Más allá de leyendas vayamos con los hechos históricos que aporta la documentación medieval recopilada por el filólogo Xosé Lluis García Arias. Pues bien, en esta documentación del siglo XII aparece repetidamente un personaje importante en esta zona (que por aquel entonces se llamaba Prámaro y no Grado) llamado Suero y cuyo cognomen era Mosca, apelativo que luego se generalizó a toda su familia.

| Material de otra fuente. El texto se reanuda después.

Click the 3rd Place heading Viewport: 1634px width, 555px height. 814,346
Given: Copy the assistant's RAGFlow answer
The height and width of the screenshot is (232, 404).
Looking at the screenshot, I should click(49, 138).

Antonio Villabella Patallo va más allá en su libro El Linaje de los Miranda y especula con que el rey Alfonso VII pudo entregar a este Suero Mosca unas tierras, la villa de Grado, como pago por los servicios prestados en el contexto de la guerra contra Gonzalo Peláez, el conde de Coalla. Los campesinos y gentes de estas tierras, vasallos por tanto de Suero, serían llamados desde entonces moscones.